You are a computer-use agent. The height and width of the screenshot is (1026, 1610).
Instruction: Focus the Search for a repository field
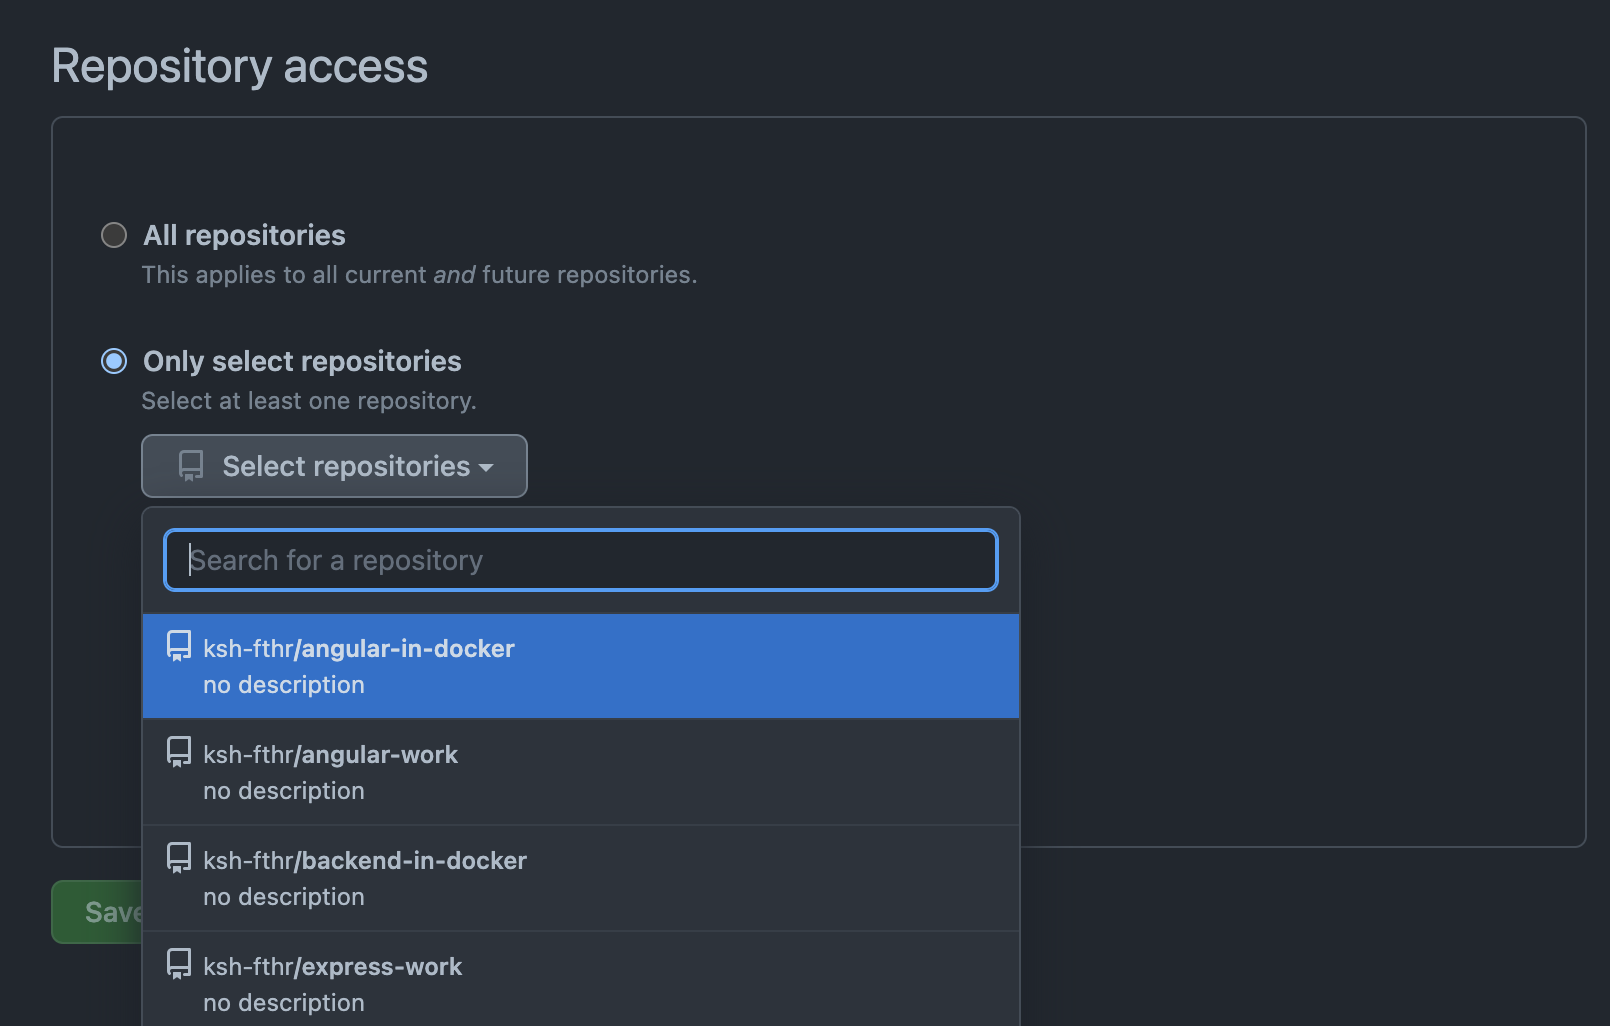[x=580, y=560]
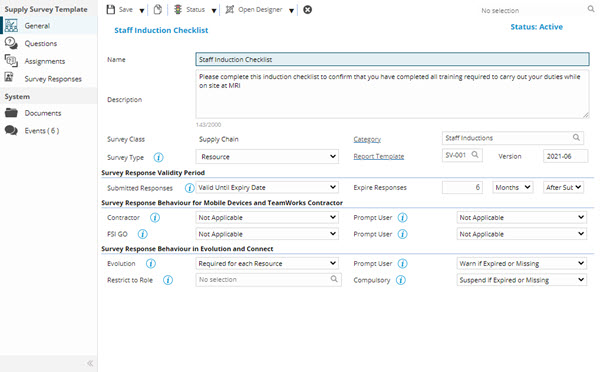Open the Survey Type dropdown showing Resource
The width and height of the screenshot is (600, 372).
pos(267,157)
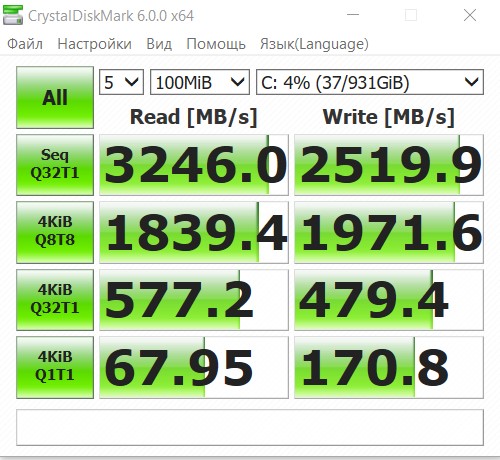
Task: Open the Файл menu
Action: point(25,44)
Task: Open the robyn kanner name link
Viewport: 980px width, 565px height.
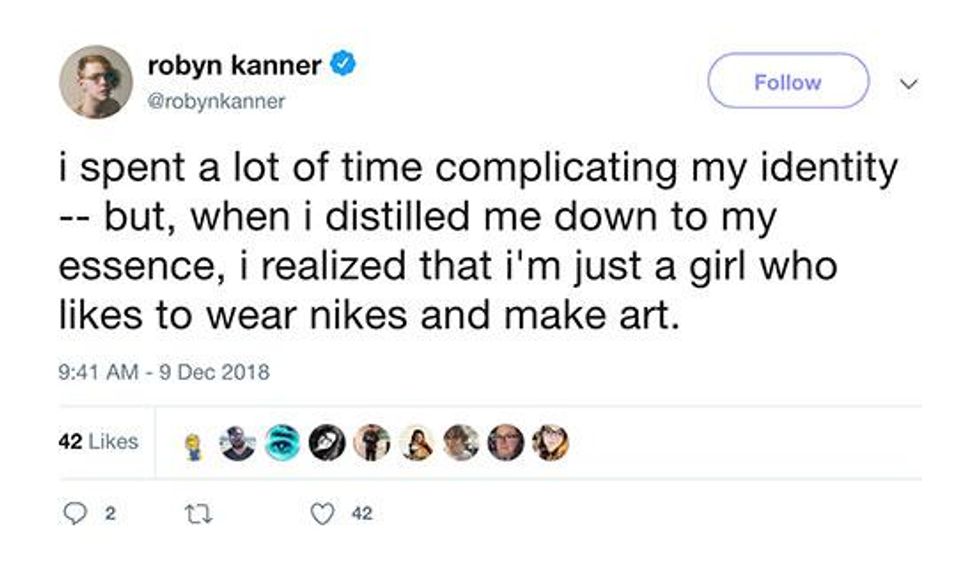Action: click(x=234, y=66)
══════
**Exercise goal:** Write the entries above out in full, exactly, with no images.

**Written response:**
You are a computer-use agent. The height and width of the screenshot is (1026, 1610).
Instruction: Focus the Search for a repository field
[x=580, y=560]
Open the Survey Type dropdown showing Resource
The width and height of the screenshot is (600, 372).
pos(267,157)
Task: Open the Файл menu
Action: point(25,44)
Task: Open the robyn kanner name link
Viewport: 980px width, 565px height.
Action: click(x=234, y=66)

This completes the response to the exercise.